--- Task prompt ---
Please list each line of the items below that contains the word "Describe".

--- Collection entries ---
START
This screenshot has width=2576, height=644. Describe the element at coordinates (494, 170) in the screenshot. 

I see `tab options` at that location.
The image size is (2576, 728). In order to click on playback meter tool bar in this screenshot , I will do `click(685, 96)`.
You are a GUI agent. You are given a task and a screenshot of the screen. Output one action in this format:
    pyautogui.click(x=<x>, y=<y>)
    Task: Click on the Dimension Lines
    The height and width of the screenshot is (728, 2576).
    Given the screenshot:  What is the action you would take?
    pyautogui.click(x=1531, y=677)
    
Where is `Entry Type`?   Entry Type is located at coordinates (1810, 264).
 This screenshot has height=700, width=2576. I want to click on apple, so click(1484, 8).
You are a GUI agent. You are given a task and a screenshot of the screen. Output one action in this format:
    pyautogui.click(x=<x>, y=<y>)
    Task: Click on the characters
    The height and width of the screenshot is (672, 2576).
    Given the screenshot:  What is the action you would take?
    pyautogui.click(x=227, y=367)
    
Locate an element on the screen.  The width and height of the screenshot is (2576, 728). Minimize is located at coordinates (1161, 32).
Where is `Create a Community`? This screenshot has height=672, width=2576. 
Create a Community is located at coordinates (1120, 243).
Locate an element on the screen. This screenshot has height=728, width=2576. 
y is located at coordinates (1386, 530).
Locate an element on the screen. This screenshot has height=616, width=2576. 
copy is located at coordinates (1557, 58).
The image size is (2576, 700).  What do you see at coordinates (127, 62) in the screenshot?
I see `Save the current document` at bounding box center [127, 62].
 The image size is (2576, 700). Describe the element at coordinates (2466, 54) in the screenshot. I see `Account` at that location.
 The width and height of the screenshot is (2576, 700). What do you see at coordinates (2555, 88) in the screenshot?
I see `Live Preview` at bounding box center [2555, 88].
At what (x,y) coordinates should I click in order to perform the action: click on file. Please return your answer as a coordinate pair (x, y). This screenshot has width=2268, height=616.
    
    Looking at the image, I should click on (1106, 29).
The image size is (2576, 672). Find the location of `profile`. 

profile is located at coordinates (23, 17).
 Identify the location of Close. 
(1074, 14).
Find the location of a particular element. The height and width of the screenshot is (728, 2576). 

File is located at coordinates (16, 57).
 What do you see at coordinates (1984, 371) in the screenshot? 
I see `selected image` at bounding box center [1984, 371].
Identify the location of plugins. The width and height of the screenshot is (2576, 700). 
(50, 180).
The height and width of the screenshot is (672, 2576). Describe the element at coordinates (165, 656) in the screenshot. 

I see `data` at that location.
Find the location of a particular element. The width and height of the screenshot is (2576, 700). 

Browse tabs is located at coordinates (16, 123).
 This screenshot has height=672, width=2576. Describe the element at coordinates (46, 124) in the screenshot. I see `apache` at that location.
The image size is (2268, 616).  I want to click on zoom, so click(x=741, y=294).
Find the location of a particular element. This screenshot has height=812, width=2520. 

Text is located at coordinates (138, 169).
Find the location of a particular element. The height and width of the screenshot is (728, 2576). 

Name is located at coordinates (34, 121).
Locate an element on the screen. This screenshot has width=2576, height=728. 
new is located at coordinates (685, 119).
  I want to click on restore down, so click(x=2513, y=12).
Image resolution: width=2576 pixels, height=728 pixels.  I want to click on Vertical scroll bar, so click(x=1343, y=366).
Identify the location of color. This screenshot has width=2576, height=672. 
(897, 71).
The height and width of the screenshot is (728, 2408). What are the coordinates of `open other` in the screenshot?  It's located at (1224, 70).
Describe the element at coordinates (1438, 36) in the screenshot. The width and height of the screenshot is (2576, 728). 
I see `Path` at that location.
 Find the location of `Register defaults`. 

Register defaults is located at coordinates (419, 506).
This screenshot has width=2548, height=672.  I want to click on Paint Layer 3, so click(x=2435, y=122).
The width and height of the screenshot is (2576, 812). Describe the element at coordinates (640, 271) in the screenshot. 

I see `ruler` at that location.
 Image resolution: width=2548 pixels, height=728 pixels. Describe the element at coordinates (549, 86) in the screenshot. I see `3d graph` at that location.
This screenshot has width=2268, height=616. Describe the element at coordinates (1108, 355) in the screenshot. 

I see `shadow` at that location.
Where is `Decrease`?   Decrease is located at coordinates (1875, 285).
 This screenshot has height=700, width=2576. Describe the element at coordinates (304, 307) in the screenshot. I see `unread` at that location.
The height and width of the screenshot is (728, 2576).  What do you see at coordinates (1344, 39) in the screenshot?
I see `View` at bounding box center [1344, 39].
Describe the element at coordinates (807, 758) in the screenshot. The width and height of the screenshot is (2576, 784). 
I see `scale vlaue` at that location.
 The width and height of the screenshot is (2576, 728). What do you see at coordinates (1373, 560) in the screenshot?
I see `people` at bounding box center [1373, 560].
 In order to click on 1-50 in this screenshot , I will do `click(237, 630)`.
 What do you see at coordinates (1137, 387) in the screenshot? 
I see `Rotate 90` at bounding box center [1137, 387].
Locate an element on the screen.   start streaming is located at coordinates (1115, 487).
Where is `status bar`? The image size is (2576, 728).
END
--- Worked solution ---
This screenshot has width=2576, height=644. Describe the element at coordinates (494, 170) in the screenshot. 
 The image size is (2576, 700). Describe the element at coordinates (2466, 54) in the screenshot. I see `Account` at that location.
The height and width of the screenshot is (672, 2576). Describe the element at coordinates (165, 656) in the screenshot. 
 This screenshot has height=672, width=2576. Describe the element at coordinates (46, 124) in the screenshot. I see `apache` at that location.
Describe the element at coordinates (1438, 36) in the screenshot. The width and height of the screenshot is (2576, 728). 
The width and height of the screenshot is (2576, 812). Describe the element at coordinates (640, 271) in the screenshot. 
 Image resolution: width=2548 pixels, height=728 pixels. Describe the element at coordinates (549, 86) in the screenshot. I see `3d graph` at that location.
This screenshot has width=2268, height=616. Describe the element at coordinates (1108, 355) in the screenshot. 
 This screenshot has height=700, width=2576. Describe the element at coordinates (304, 307) in the screenshot. I see `unread` at that location.
Describe the element at coordinates (807, 758) in the screenshot. The width and height of the screenshot is (2576, 784). 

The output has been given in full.